Pagi akan diberikan 3 liter, sore hari akan diberikan 4 liter, lalu dia bertanya
kepada para kera : “Bagaimana menurut kalian kera-kera?”.
Kera-kera
ini mendengar ini sangat geram sambil mengertakkan giginya tanda tidak setuju
sambil berteriak-teriak “Tidak setuju ... tidak setuju...pagi hanya diberi
tiga, kurang satu, sedang sore empat...”
Maka
si orang tua ini berkata : “Baik.... baik saya robah... pagi saya beri kalian
empat, dan sore saya beri tiga, bagaimana ?” .
Mendengar
ini kera-kera berteriak kesenangan sambil ber-jingkrak “ Horee... horee...
setuju... setuju....”.
Zhuangzi
berkata : “Pagi empat sore tiga dan pagi tiga sore empat bukannya semua sama
tujuh? Apa yang beda? ”.
Inilah
‘Teori Kesetaraan” ( 齐物论qi wu
lun), apa yang perlu ditertawakan? Semua tidak ada perbedaannya. Jadi yang lucu
adalah perdebatannya, bukannya perbedaaan besar kecilnya...
Maka
dalam cerita diatas Zhuangzi bukannya menertawakan burung dan serangga karena
kecil, melainkan hanya bercerita mereka ini tertawa. Yang besar tidak boleh
menertawakan yang kecil, demikian juga yang kecil tidak pantas menertawakan
yang besar. Maka dari konteks dan cerita tersebut kita dapat menarik kesimpulan
bahwa Zhuangzi adalah sosok yang sangat ‘Toleran’(宽容kuan rong). Jadi menurut Zhuangzi kita harus
Toleran tidak perduli karena besar ataupun kecil, tinggi atau pendek, pandai atau
tidak pandai, cantik atau tidak cantik, gemuk atau kurus harus saling penuh
toleransi, karena dalam kehidupan semuanya adalah sama... selama mereka bebas
dan bersungguh-sungguh semua akan berharga dalam hidup.
Jadi
kuncinya adalah: Ketulusan dan Bebas
(真实和自由zhen zhi he zi you). Semua
kehidupan yang berprinsip ini harus mendapat kehormatan yang sama, siapapun
tidak boleh menertawakan yang satu dengan lainnya. Tidak boleh dengan
kesungguhan yang satu menertawakan kesungguhan yang lain, tidak boleh dengan ‘Kebebasan’

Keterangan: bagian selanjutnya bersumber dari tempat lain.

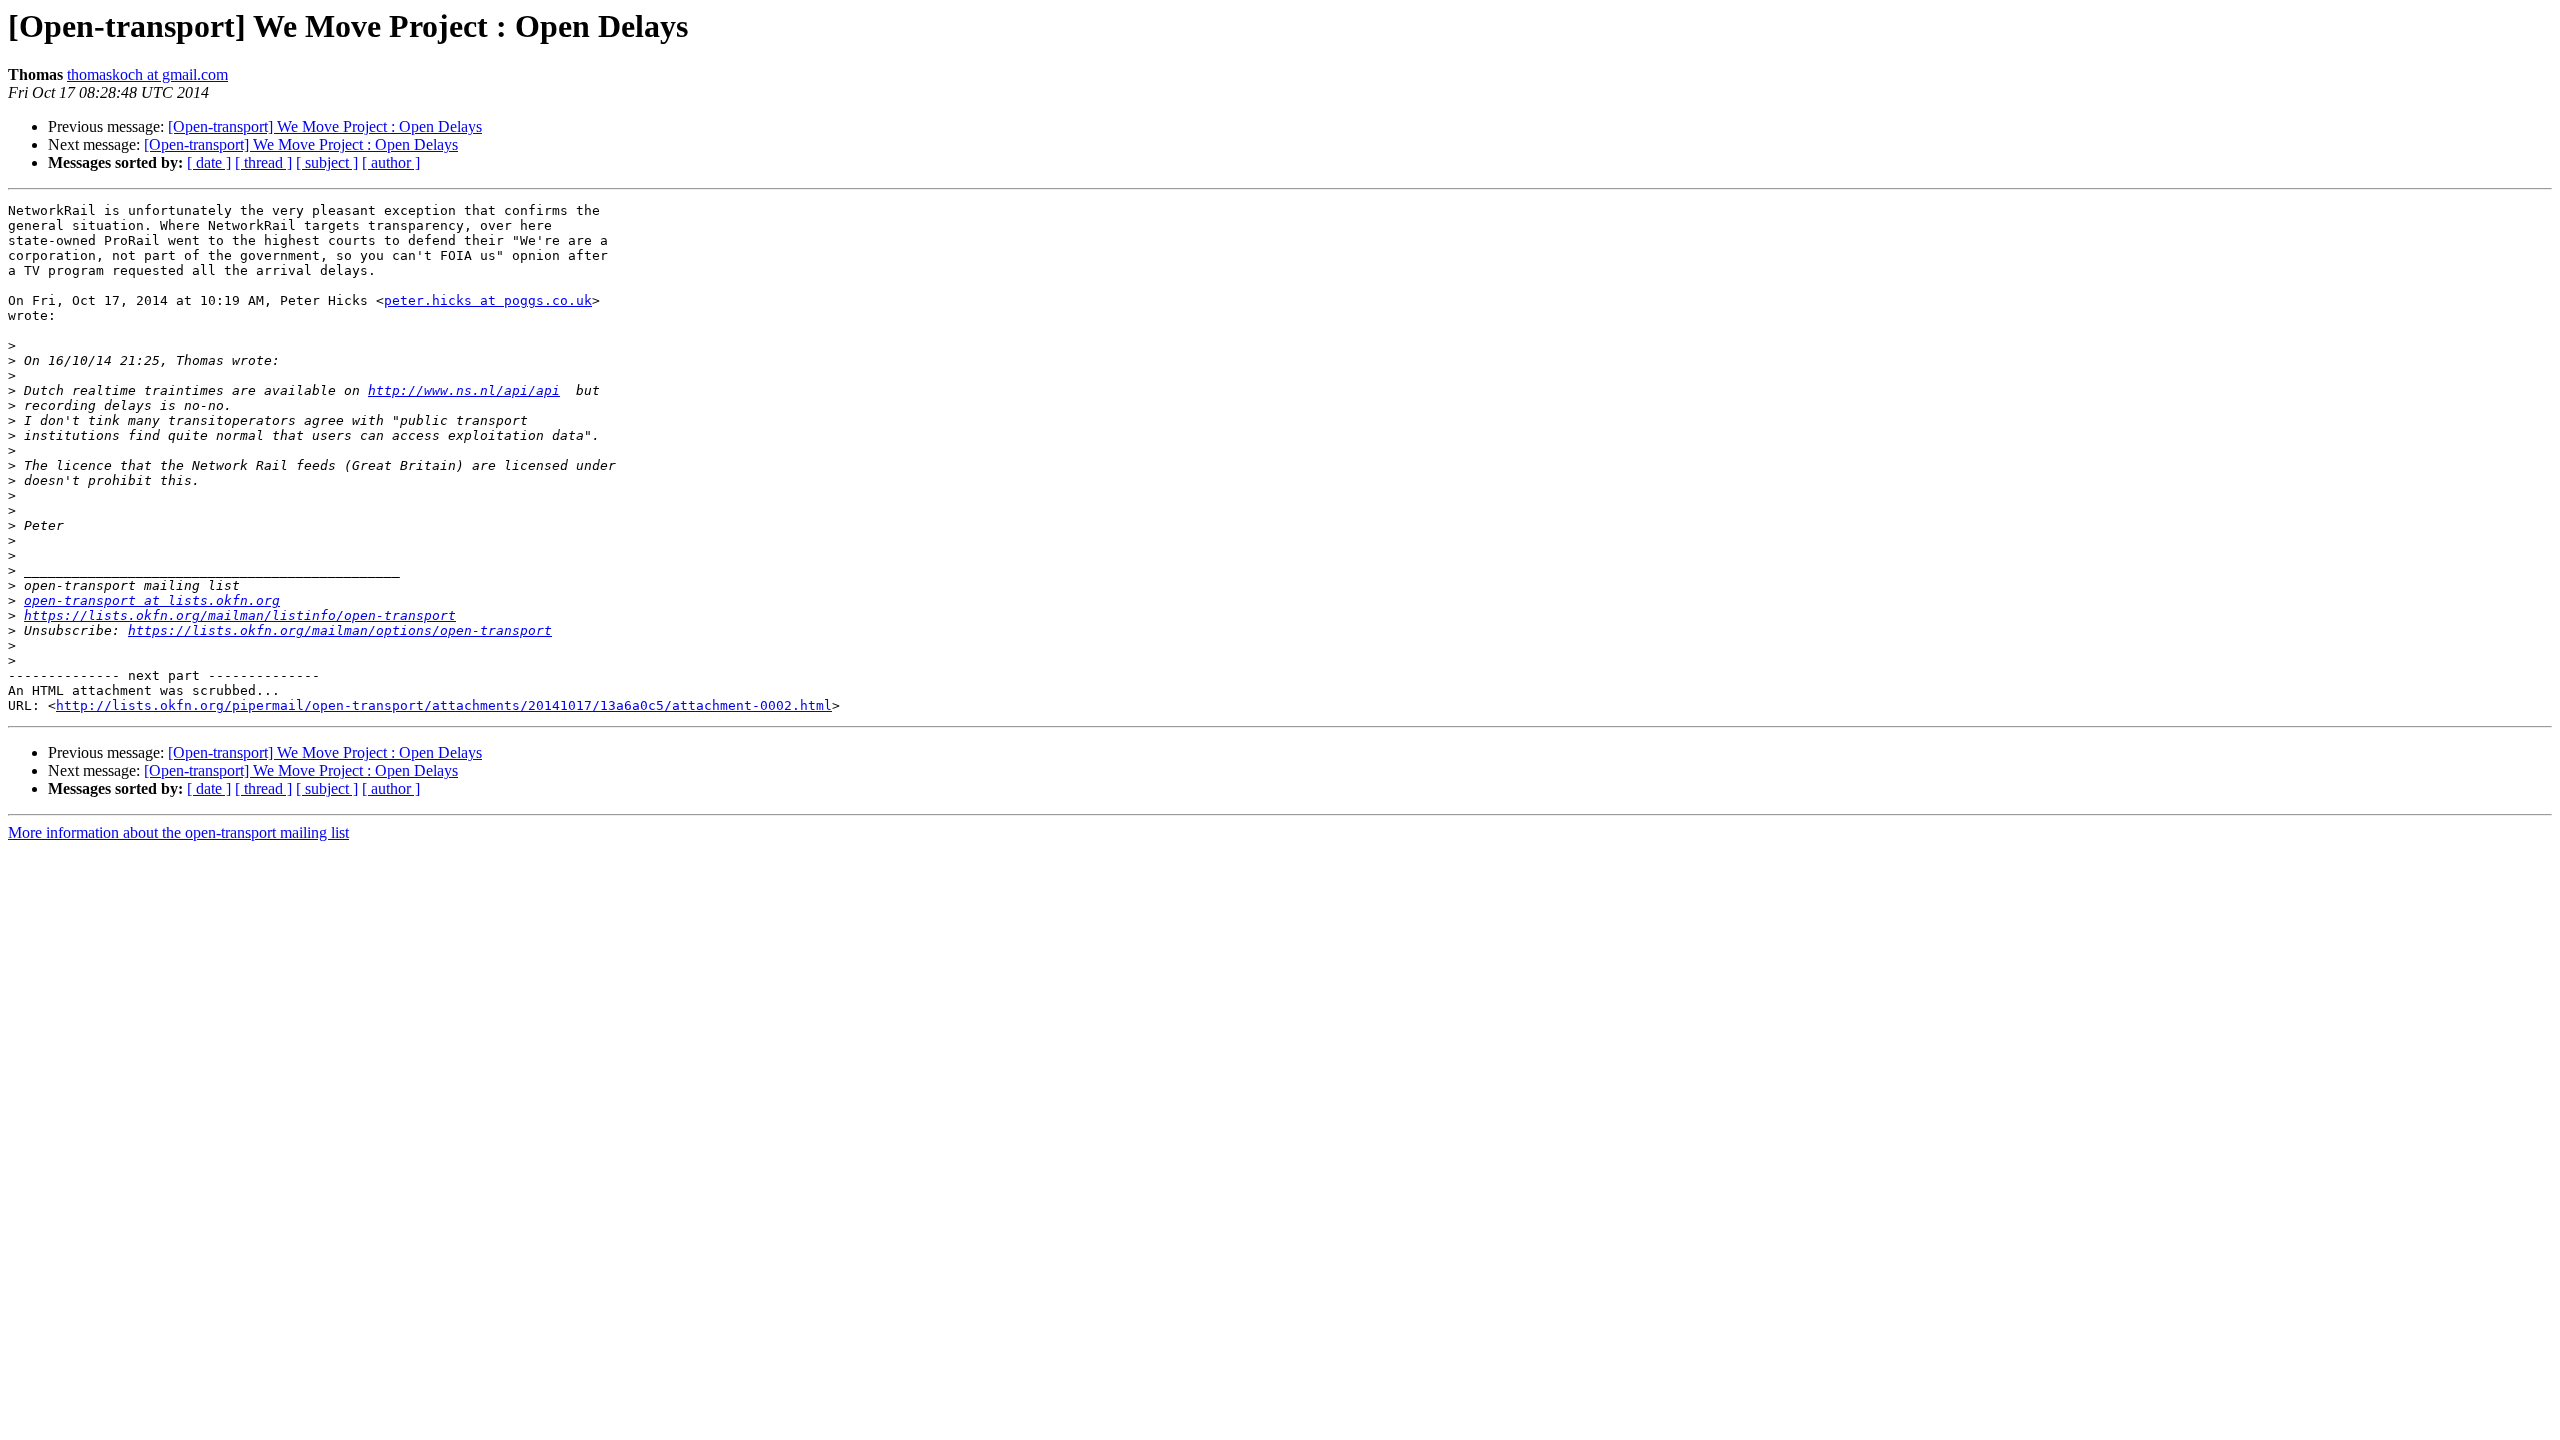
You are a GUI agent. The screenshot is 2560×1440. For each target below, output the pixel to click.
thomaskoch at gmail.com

yang satu menertawakan ‘Kebebasan’ yang lain. Maksudnya jangan menertawakan
orang lain karena dirinya telah benar-benar bebas lalu menertawakan kebebasan
dari orang lain.
Pola
pemikiran demikian sungguh patut mendapat pujian dan kehormatan yang setinggi-tingginya.
Karena seperti diketahui ‘Toleransi’ adalah merupakan suatu sikap yang sangat
berharga dalam dunia kini.
Memang
kala itu Zhuangzi tidak dapat menjelaskan makna ‘Toleransi’ seperti pengertian
sekarang, namun dengan pemikiran Zhuangzi ini kita patut memberi hormat dan
pujian kepada Zhuangzi setinggi-tingginya.... Lebih lagi Zhuangzi tidak hanya
mengusulkan ‘Tolreansi’, tapi juga mengusulkan Kebebasan Murni. Dari ini bisa
dilihat ‘Betapa Agungnya’ si Zhuangzi (庄子)
ini.
Kaum
Daoisme telah mewariskan kepada kita : Kutulusan
; Kebebasan dan Toleransi.
Sedang
Hanfei韩非 yang juga penerus dari
Ajaran Laozi telah memberikan kepada kita pemikiran lain, yang patut kita
analisa bagaimana mereka mengatasi keadaan sosial masyarakat dengan pemikiran
Legalisme-nya. Kemudian bagaimana baiknya kita mewarisi pemikiran Legalisme
ini?
Jika
Zhuangzi mengusul ‘Toleransi’ , maka yang diusulkan Legalis justru menunjukan ‘Kesadisan
dan Kekejaman’, kesadisan dan kekejaman kaum Legalisme ini bahkan telah
mencapai titik dimana tanpa menghargai ‘Nyawa Manusia’ sama sekali. Dalam buku ‘Hanfeizi”《韩非子》ada satu cerita seperti berikut.
Ada
seorang pejabat bernama Han Zhao Hou (韩昭侯)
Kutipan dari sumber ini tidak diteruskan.